In absoluten Zahlen trägt China am
meisten zu den weltweiten Emissionen
bei.1 Dies ist jedoch hauptsächlich auf
seine Größe zurückzuführen. Betrachtet
man den CO2-Ausstoß pro Kopf, so liegt
das Niveau deutlich unter dem der USA
und entspricht in etwa dem der EU. Der
große Unterschied ist jedoch, dass in
der EU nach über einem Jahrhundert
steigender Emissionen nun der
Trend nach unten weist, während
dies für China nicht gilt (Abb. 2). Ein
weiterer bemerkenswerter Aspekt des
nationalen Emissionsvergleichs ist,
dass es sich um produktionsbezogene
Zahlen handelt.
Emissionen, die durch
die Produktion von Gütern in China
verursacht werden, fließen also auch
dann in den Fußabdruck Chinas ein,
wenn diese Güter in der EU oder den
USA konsumiert werden.
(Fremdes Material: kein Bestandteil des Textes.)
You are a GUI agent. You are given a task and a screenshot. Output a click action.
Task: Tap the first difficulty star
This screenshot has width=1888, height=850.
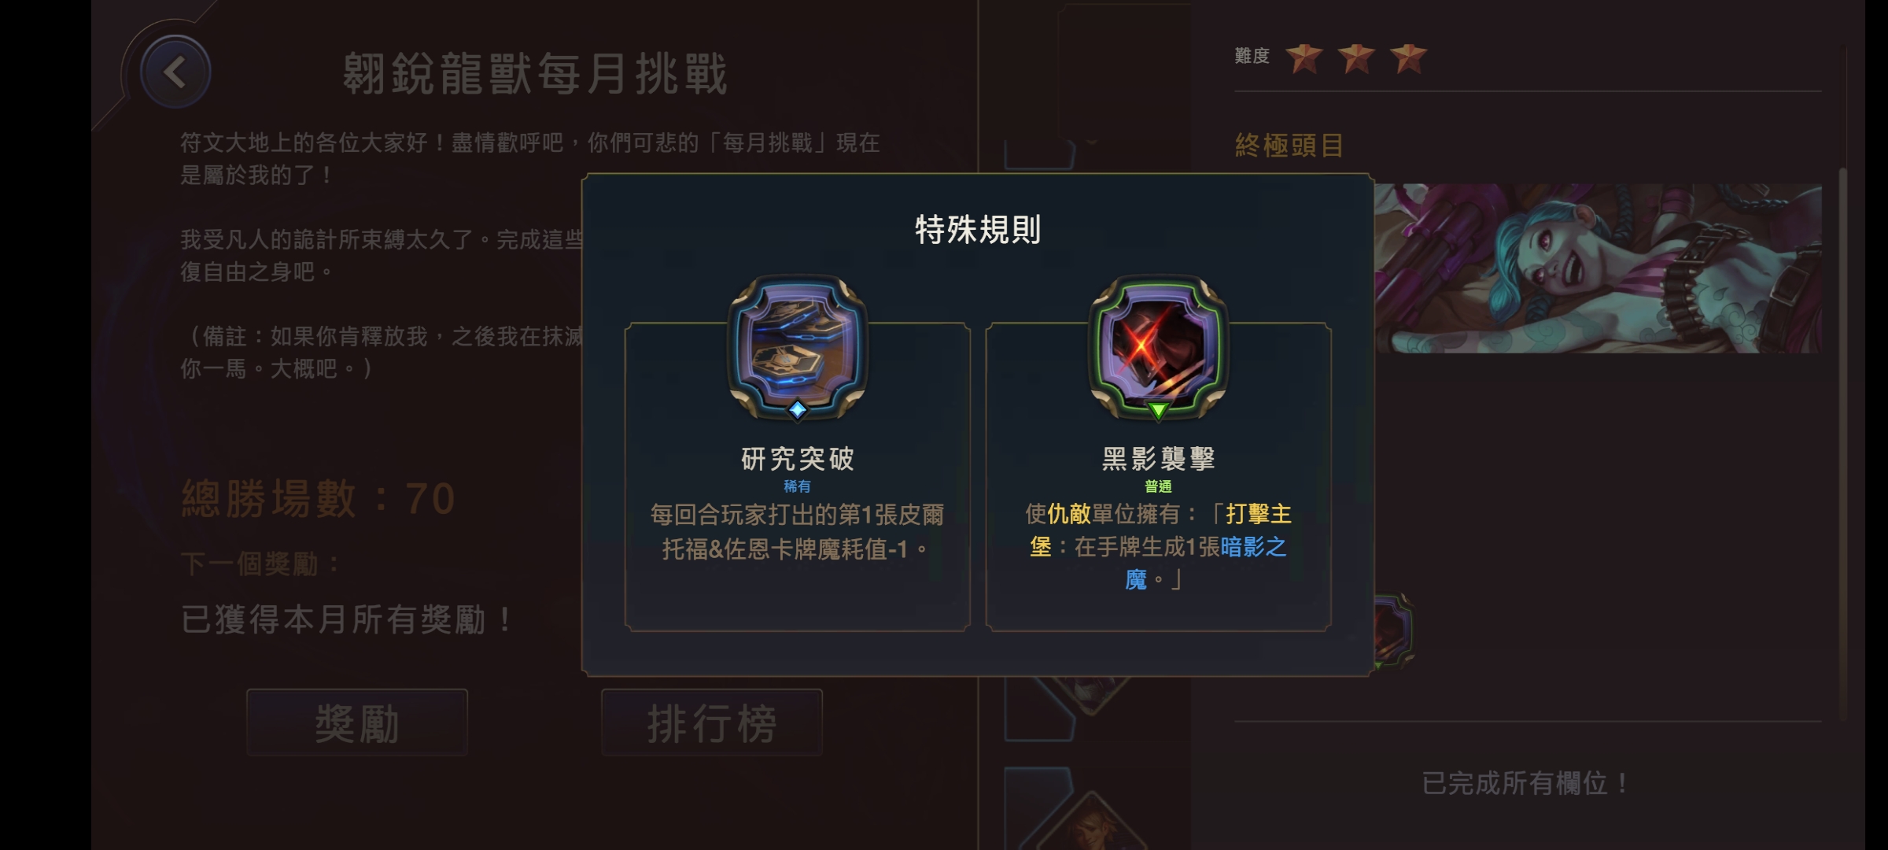pyautogui.click(x=1304, y=57)
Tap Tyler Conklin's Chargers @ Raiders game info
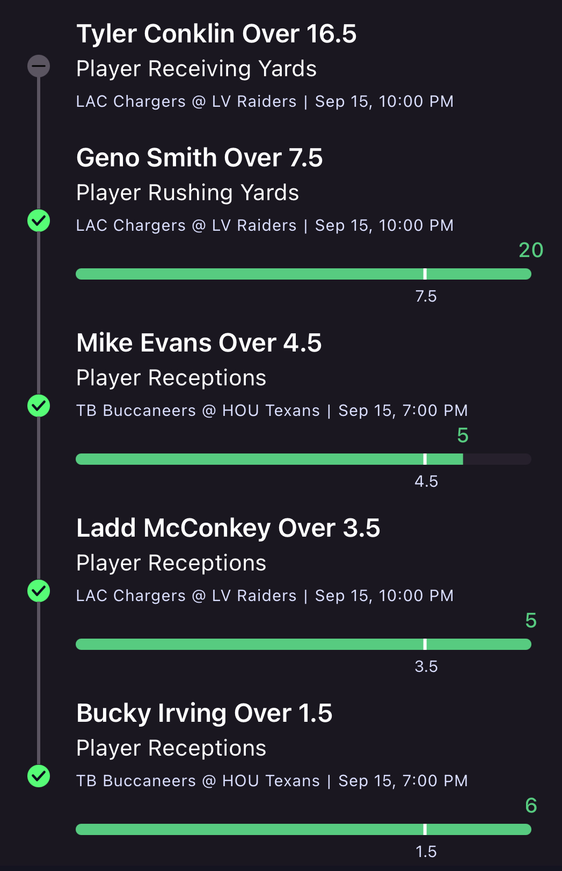The width and height of the screenshot is (562, 871). (265, 101)
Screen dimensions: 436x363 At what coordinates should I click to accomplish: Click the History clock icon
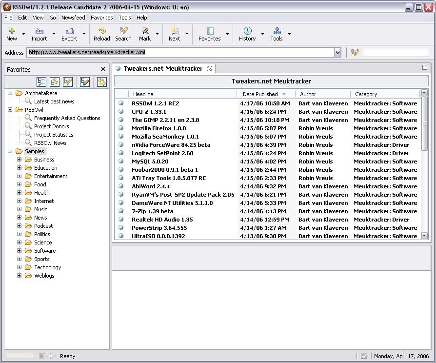(247, 31)
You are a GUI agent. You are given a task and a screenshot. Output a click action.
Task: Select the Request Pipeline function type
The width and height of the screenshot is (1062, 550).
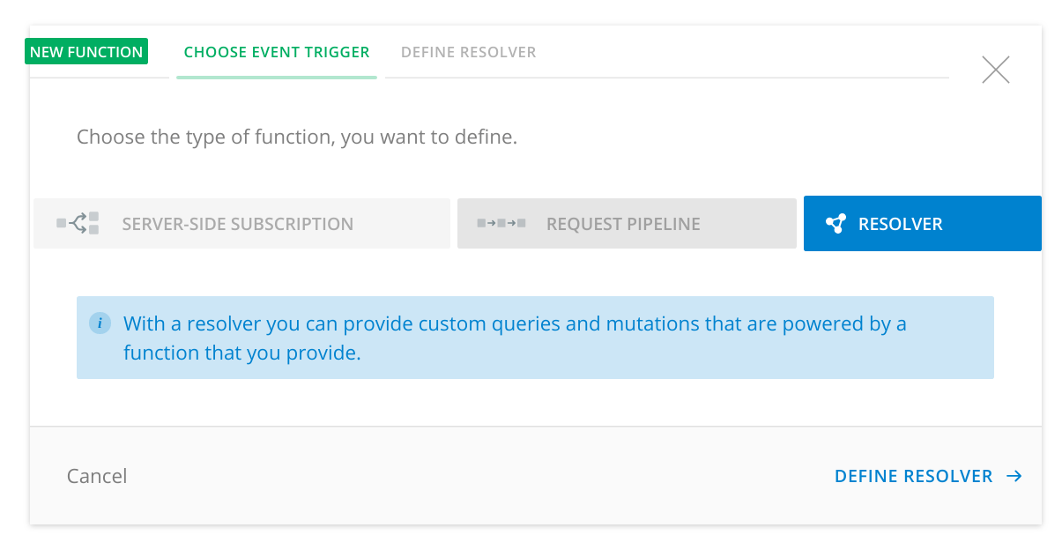pos(627,224)
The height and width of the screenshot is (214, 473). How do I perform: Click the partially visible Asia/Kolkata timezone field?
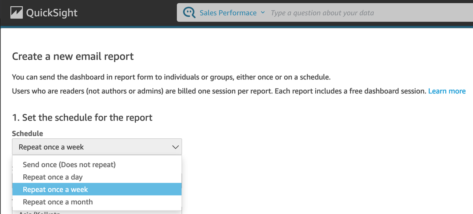point(96,212)
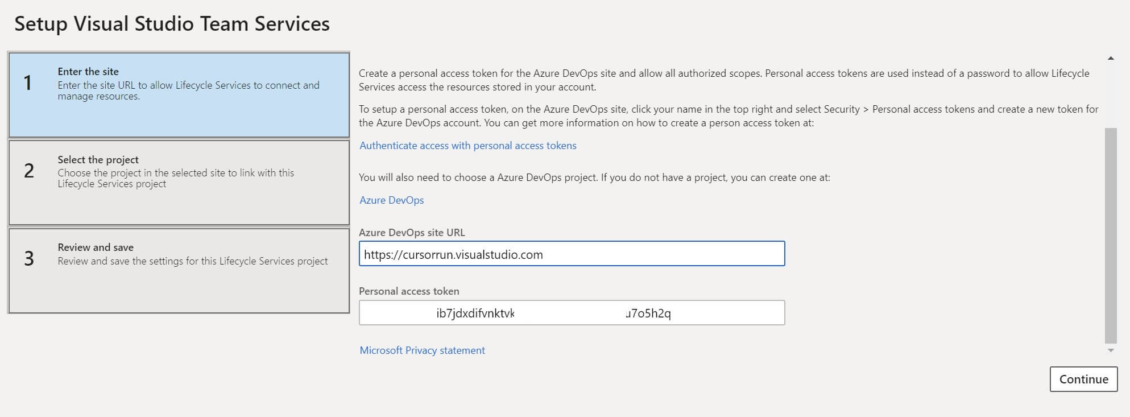Open "Authenticate access with personal access tokens" link
1130x417 pixels.
tap(467, 146)
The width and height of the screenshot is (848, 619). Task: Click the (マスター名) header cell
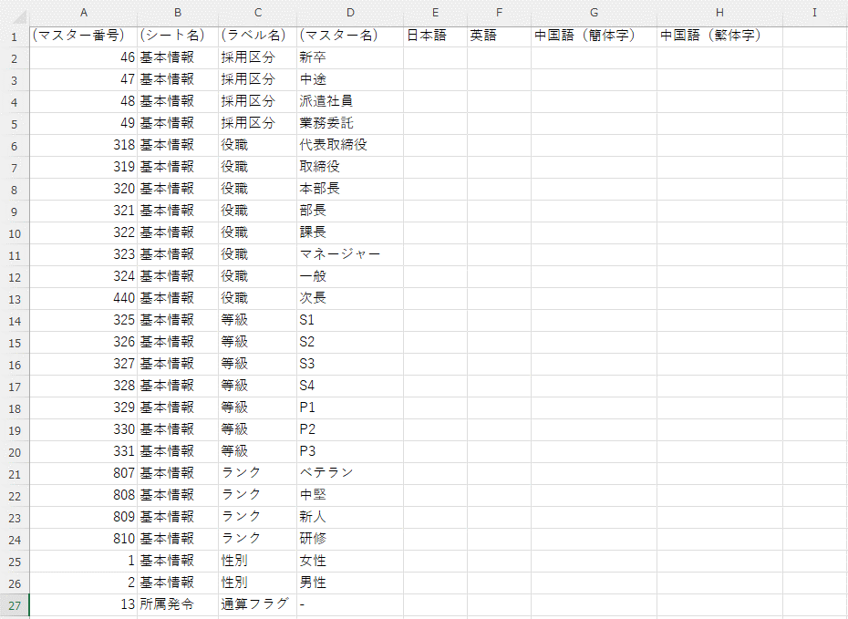pos(350,36)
Würde man
die konsumbezogenen Emissionen
pro Kopf betrachten, so würde China
vermutlich viel besser abschneiden
als die EU, die USA und das Vereinigte
Königreich.
Abb. 2: Emissionsvergleich
Quelle: Our world in data, Stand: 2020.
Angesichts der neuen
Klimaneutralitätsziele Chinas und
seiner bestehenden Spitzenposition
im Bereich der erneuerbaren
Energien (das Land produziert 70 % aller Sonnenkollektoren2 und die
Hälfte der Elektrofahrzeuge weltweit3
und liefert einen Großteil vieler für
die Batterietechnologie relevanter
Rohstoffe4) überrascht es nicht, dass
Anleger den chinesischen Markt
für erneuerbare Energien stärker
ins Visier nehmen.
Das wachsende
Anlegerinteresse, insbesondere
seitens der Anleger, die ganz bewusst
auf ökologische und soziale Aspekte
sowie eine gute Unternehmensführung
(Environmental, Social and
Governance, ESG) achten, hat dazu
geführt, dass die Unternehmen der
Nachhaltigkeitsberichterstattung
mehr Aufmerksamkeit widmen. So ist
derzeit der Einsatz von Zwangsarbeit
in den Lieferketten ein besonders
prominentes und heikles Thema.
Gegen Ende 2021 wird
voraussichtlich ein ausführlicherer
Dekarbonisierungsfahrplan bekannt
gegeben. Dieser könnte etwas mehr
Klarheit über die Zukunft der Kohle
schaffen und wird sich wahrscheinlich
auf drei Bereiche konzentrieren:
die CO2-Bepreisung, das grüne
Finanzwesen und Investitionen
in den technischen Fortschritt.
Diese Entwicklungen bergen das
Potenzial, dem jetzt schon äußerst
positiven Szenario zusätzlichen
Schub zu verleihen.
Das Marktvolumen der
Anlagemöglichkeiten ist enorm. Laut
Prognosen der Internationalen Agentur
für Erneuerbare Energien (International
Renewable Energy Agency, IRENA)
wären bis 2050 8.519 Gigawatt
Solarstromleistung erforderlich,
um die Erderwärmung gemäß dem
Pariser Klimaschutzabkommen auf
weniger als 2 °C zu begrenzen. Dies
entspricht einer Verachtzehnfachung
gegenüber dem Niveau von 2018.5
Mehr als die Hälfte der gesamten
installierten Solarstromleistung wird
sich voraussichtlich auf Asien und dort
überwiegend auf China konzentrieren,
während der Anteil Nordamerikas
und Europas nur auf 20 % bzw. 10 %
geschätzt wird.6 Die Vorhersagen
für die Onshore-Windkraft weisen in
dieselbe Richtung. Hier ist bis 2050
eine Leistung von 5.044 Gigawatt und
damit eine Verneunfachung gegenüber
dem Stand von 2018 erforderlich.
Die IRENA prognostiziert, dass sich
über die Hälfte dieser Kapazität
ebenfalls in Asien befinden wird.7
Angesichts der aktuellen
Ankündigungen, die auf einen
Sinneswandel bezüglich der
Energiewende hindeuten,
der Verbesserung der
Transparenzstandards und der
beachtlichen Vielfalt an Chancen
sind wir der Meinung, dass sich
eine Beobachtung des chinesischen
Markts lohnen kann. Vor allem für
ESG-orientierte, internationale Anleger
steht dies jedoch unter dem Vorbehalt,
dass die Lieferketten garantiert nichts
mit den Menschenrechtsverletzungen
zu tun haben, denen die Uiguren in
Xinjiang ausgesetzt sind.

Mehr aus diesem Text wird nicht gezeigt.